Home . Posted by Editor at July 15, 2002 09:30 PM . DFME's new internet address is www.dfme.org

Comments on this post:

Fact and fallacy rolled into one. How can it be that the Jews in the Arab lands,who fared better than their European brethren, multiplied as much as the Arabs, and still became far less numeous than the European Jews?
The fact is, Jews living as Dhimmis were so oppressed, they do not even tell the true story of their Dhimmitude. Their oppression was constant, built into the fabric of Arab-muslim domination of the lands they conquered, so that despite "rights" they had many many did not remain Jewish. Becaue the Arabs forgave Jews for being Jews, if they converted, the majority, over the years did. The good fortunes of Jews in arab countries is much a myth as is the presence from time immemorial of arabs in the Land of Israel.
The pressure in Europe was not constant.
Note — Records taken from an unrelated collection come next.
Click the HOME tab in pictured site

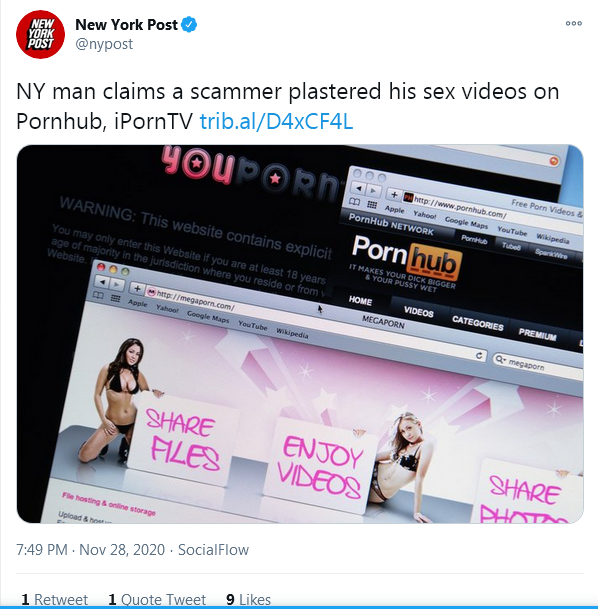pos(360,301)
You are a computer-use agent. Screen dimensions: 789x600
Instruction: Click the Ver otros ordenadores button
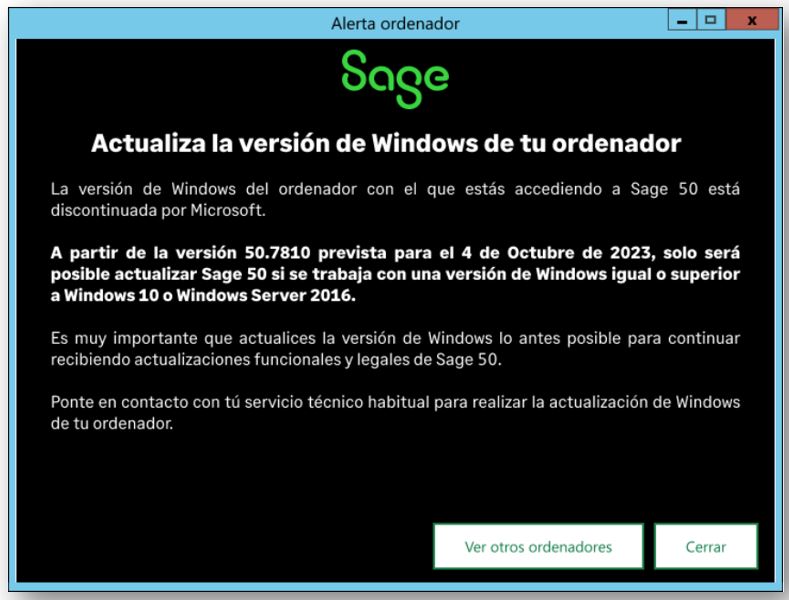(538, 547)
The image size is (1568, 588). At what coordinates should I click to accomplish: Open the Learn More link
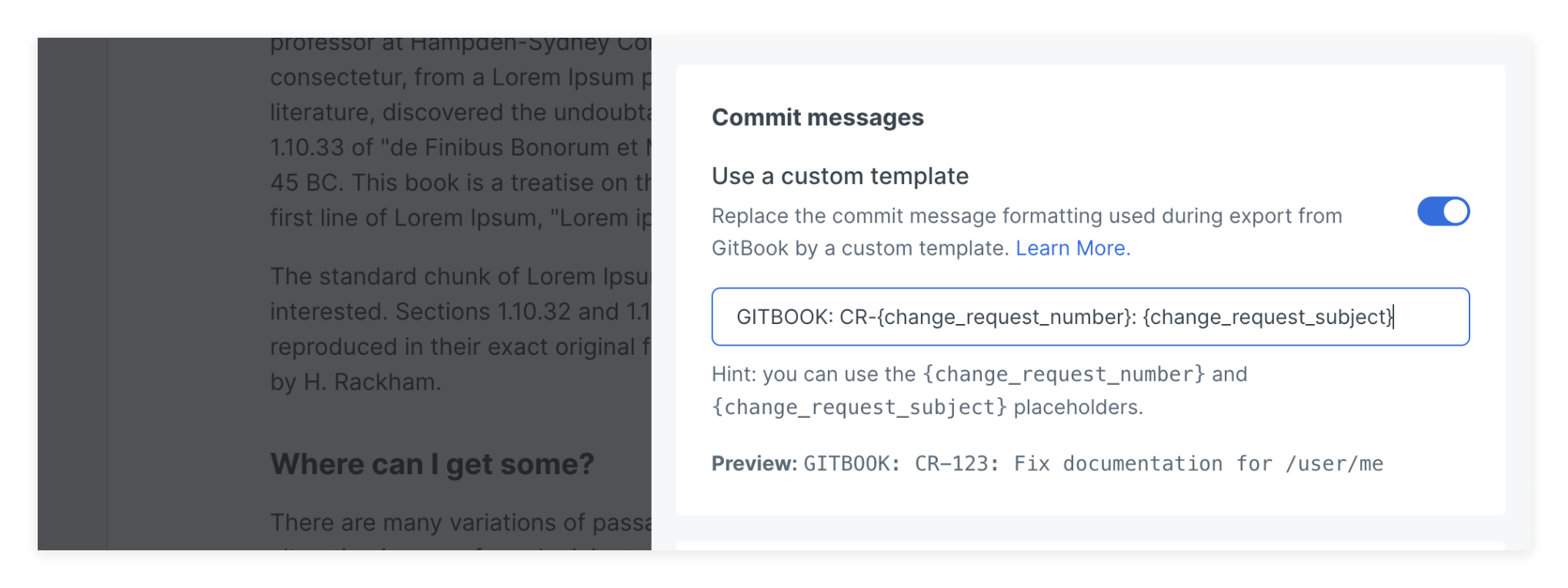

It was intermittent, which is why the great Jewish communities of Europe prospered, and not in the 18th century either. Rashi was a 11th century Jew and he was but one of thousands of great scholars who were nurtured in the Yeshivot of the Rhein Valley and elsewhere.
Jews were not the only people of the East persecuted unrelentingly by the Arabs? Where are the copts of Egypt, the former people of Carthage, the Phoenicians, the Berbers. All dead, or converted, or devoured by the Arab Muslim imperialism. Where are all the Jews who were the Majority of Eretz Israel's inhabitants as far as the sixth century? All dead or driven away by the Arab Muslim imperialism. (or Caliphate, Sultanate, Mahdi, or whatever)
So now we are back. We will take our land between the River and the Sea, and drive out the foreign invaders, though they are a scion of the 1,300 million strong Muslim empire, using brains, and industry and independence, and resolve, and if necessary, warfare. And set our flag on top of the Temple mount, and allow foreign visitors to the quaint mosques only if they are meek, behave nicely and go by our rules.
Is that understood??!
Yuval Brandstetter MD

Posted by: Yuval Brandstetter at July 3, 2003 09:00 AM

Thank you for the excellent post, Yuval. Any comments on the work of Bat Ye'or, or thoughts about Israel's strategic doctrine post-September 11th?